Tra i relatori anche la capogruppo M5S in Commissione Senato Maria Domenica Castellone, la senatrice di Forza Italia Paola Binetti, il senatore M5S Gaspare Antonio Marinello, la senatrice della Lega Michelina Lunesu. «La carenza di campagne di sensibilizzazione nelle scuole hanno comportato un aumento dei casi nella fascia di età 15-18 anni. In Italia oltre 15mila persone non si curano perché non fanno il test» ha sottolineato Lunesu.
«Investire in prevenzione è uno dei cardini dell’azione di questo governo e ci sarà un capitolo importante nel Patto della Salute – ha spiegato la senatrice Castellone -. In questi anni troppo casi di ‘untori’ che hanno infettato volontariamente altre persone.

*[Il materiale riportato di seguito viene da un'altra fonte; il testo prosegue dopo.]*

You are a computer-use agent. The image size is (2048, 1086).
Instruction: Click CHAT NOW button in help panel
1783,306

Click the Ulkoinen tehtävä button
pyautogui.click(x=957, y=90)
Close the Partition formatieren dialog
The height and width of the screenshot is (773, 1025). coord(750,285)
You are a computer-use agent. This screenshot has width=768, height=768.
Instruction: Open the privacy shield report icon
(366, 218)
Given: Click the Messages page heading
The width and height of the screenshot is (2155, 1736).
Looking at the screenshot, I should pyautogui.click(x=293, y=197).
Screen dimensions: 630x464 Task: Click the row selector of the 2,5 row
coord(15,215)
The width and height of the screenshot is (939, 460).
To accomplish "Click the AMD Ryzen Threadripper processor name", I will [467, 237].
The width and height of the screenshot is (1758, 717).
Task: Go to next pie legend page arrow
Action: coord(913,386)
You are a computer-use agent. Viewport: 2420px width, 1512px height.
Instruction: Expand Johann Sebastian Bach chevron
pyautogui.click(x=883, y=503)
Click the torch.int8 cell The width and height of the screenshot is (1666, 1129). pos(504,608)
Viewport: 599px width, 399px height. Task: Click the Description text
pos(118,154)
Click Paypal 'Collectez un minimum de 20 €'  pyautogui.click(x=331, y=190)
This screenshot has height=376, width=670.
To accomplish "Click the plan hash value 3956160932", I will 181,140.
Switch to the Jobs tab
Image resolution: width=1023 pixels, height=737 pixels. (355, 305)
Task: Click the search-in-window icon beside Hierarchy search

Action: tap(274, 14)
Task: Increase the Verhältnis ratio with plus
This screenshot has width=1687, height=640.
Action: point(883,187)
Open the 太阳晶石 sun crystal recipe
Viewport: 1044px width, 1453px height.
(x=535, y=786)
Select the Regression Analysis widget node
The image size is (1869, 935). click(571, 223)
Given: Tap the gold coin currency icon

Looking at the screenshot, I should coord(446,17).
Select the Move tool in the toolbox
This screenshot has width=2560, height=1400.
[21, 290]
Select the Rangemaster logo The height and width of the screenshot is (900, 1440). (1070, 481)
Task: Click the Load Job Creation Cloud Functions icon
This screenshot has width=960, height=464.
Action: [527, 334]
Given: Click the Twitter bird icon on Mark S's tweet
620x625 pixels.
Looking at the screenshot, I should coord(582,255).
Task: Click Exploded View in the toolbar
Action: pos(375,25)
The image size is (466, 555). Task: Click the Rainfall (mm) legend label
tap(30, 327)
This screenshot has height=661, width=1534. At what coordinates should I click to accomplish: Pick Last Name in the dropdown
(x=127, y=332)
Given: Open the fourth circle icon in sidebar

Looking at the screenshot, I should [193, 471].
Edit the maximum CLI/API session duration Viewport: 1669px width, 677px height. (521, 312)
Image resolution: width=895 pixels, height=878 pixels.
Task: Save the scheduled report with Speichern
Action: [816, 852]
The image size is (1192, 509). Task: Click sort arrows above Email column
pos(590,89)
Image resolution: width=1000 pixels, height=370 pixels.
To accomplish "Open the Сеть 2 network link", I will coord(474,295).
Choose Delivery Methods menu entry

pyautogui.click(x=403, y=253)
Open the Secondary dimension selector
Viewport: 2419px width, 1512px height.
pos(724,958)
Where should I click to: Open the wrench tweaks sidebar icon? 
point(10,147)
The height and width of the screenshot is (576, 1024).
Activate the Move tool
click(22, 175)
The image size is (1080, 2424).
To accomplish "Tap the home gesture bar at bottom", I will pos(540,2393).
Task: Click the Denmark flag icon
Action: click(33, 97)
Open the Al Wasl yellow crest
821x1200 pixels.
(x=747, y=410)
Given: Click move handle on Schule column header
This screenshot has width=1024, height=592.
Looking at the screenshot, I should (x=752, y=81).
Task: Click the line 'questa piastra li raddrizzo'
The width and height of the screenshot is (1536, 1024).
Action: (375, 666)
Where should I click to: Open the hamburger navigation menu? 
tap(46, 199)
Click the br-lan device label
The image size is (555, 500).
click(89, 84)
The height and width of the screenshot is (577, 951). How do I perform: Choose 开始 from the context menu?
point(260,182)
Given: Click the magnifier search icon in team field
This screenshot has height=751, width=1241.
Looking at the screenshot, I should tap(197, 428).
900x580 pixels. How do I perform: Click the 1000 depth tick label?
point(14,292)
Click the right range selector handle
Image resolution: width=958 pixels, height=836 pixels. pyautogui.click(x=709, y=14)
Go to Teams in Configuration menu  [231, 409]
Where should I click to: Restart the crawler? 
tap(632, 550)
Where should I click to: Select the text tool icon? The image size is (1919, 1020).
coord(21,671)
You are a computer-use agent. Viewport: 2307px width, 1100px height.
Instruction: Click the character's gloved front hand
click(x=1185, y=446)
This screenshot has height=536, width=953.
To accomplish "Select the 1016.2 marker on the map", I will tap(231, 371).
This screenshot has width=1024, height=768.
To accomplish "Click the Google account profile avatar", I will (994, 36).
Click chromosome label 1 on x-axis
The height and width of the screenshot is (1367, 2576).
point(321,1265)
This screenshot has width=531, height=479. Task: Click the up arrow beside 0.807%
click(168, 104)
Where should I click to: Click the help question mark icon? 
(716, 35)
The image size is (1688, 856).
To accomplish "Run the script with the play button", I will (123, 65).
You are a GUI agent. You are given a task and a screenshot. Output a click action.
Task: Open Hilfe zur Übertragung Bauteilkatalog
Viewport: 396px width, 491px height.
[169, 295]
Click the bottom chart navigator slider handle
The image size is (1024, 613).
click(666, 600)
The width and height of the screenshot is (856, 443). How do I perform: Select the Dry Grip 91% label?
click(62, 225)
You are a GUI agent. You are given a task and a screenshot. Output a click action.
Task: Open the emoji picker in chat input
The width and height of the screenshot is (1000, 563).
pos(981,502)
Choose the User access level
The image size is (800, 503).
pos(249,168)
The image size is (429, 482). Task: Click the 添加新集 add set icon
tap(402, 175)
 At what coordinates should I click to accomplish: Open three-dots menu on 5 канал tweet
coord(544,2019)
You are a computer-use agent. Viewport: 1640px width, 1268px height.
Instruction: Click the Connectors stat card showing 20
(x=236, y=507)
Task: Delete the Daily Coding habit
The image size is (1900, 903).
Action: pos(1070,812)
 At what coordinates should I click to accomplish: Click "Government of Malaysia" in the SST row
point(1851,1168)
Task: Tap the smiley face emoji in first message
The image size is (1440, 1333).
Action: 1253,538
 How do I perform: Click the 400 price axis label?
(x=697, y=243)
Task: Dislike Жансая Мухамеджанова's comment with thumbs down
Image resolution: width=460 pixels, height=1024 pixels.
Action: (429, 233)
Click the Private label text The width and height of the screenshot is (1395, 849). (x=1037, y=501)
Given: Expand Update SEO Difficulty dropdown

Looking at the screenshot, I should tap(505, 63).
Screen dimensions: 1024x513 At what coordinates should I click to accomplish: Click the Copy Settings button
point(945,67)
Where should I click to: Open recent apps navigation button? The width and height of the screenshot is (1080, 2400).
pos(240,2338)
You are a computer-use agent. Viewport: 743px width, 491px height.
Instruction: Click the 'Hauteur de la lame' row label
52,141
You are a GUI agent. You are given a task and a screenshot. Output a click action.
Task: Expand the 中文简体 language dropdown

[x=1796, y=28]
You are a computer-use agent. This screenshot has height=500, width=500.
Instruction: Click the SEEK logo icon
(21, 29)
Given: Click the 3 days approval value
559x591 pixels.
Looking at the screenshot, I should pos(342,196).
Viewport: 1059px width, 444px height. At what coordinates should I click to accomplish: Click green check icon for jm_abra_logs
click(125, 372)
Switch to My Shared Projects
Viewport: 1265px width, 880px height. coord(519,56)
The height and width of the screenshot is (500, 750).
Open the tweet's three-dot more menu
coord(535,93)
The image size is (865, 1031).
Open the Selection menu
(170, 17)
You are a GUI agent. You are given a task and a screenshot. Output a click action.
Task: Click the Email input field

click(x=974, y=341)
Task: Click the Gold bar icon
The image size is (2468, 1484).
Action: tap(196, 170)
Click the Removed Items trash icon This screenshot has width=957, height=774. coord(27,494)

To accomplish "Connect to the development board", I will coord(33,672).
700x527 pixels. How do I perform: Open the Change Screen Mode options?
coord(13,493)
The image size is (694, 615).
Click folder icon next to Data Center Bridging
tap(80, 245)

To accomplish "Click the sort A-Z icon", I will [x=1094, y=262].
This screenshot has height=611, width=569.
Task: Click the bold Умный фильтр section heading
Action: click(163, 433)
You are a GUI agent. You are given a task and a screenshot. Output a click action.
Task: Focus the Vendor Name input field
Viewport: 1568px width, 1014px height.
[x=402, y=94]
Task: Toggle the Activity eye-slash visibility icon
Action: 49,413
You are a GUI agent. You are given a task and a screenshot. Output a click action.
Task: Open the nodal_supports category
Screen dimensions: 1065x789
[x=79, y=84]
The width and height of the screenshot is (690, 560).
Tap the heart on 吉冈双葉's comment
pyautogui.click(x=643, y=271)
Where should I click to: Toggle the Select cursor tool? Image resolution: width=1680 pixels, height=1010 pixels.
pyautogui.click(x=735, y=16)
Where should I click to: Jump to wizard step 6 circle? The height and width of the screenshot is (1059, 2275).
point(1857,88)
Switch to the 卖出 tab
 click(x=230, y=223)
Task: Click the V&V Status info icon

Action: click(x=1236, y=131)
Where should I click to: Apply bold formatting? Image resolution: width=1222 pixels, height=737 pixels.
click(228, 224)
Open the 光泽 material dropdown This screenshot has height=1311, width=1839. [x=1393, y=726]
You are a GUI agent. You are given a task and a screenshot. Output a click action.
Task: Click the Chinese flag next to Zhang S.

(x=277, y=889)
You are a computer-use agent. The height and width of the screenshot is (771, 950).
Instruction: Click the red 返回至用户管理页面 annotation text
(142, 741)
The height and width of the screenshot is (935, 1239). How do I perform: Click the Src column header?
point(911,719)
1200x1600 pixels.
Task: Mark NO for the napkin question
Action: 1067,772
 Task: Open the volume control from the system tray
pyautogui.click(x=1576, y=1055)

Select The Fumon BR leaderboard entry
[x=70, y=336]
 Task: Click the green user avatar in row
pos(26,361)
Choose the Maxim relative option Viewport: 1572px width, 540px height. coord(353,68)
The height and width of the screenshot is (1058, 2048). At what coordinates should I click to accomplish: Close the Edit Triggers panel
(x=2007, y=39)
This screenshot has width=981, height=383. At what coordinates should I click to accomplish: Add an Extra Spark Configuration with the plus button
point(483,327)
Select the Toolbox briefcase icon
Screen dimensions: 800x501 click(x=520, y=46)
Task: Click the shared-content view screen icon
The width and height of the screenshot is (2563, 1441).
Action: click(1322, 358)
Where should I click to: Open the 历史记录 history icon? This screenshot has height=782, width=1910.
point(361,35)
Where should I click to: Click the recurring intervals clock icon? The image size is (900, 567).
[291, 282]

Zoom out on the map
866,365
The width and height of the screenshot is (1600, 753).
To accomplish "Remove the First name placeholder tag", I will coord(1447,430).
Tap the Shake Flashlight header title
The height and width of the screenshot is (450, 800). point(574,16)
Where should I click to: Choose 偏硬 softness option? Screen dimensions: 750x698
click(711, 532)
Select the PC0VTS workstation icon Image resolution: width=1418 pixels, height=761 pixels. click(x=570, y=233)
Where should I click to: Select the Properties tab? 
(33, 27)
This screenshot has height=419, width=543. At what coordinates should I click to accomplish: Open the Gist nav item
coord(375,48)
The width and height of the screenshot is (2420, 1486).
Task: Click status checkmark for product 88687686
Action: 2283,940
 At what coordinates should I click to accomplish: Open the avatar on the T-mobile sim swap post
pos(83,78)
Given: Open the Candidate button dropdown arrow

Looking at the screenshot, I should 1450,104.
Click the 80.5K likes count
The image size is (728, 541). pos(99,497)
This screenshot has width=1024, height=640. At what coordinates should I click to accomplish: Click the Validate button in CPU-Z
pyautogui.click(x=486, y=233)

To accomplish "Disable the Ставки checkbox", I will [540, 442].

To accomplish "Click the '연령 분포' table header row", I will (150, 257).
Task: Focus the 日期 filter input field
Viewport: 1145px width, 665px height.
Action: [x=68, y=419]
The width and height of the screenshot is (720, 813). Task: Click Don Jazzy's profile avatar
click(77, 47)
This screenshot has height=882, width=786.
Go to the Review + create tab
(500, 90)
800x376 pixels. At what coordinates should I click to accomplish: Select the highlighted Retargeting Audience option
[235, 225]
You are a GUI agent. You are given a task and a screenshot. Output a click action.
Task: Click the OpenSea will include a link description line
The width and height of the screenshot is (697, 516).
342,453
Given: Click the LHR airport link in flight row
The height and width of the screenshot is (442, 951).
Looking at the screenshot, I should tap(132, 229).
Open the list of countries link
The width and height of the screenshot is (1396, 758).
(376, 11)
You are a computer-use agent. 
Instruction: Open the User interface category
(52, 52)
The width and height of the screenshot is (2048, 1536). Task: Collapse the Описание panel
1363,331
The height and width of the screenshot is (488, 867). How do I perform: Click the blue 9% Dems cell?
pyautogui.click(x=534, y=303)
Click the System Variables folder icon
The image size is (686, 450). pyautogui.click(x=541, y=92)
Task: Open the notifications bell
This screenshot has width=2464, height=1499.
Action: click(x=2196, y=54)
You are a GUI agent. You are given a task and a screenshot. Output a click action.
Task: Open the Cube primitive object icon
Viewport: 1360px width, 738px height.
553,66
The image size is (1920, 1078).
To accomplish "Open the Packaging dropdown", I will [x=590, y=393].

Ogni anno 3500 nuove diagnosi, sono troppe Aumentano le diagnosi tra gli over 50. Anche a questa fascia della popolazione va dedicata una informazione precisa e puntuale».
«Ai fini della prevenzione – sottolinea il Prof. Massimo Galli, Presidente SIMIT – va tenuto conto che i giovani, anche quelli che appartengono alle cosiddette popolazioni chiave, ove il rischio di infettarsi è maggiore, come i giovani maschi che fanno sesso con maschi – MSM, hanno poca o nessuna esperienza di malattia, propria o altrui, non hanno visto in presa diretta la malattia negli anni bui, funestati da migliaia di decessi, e hanno una percezione molto bassa della gravità potenziale dell’HIV.Nei giovani MSM l’informazione HIV può anche essere alta, ma spesso deriva tutta da forum in internet e non costituisce sempre un ostacolo a comportamenti a rischio».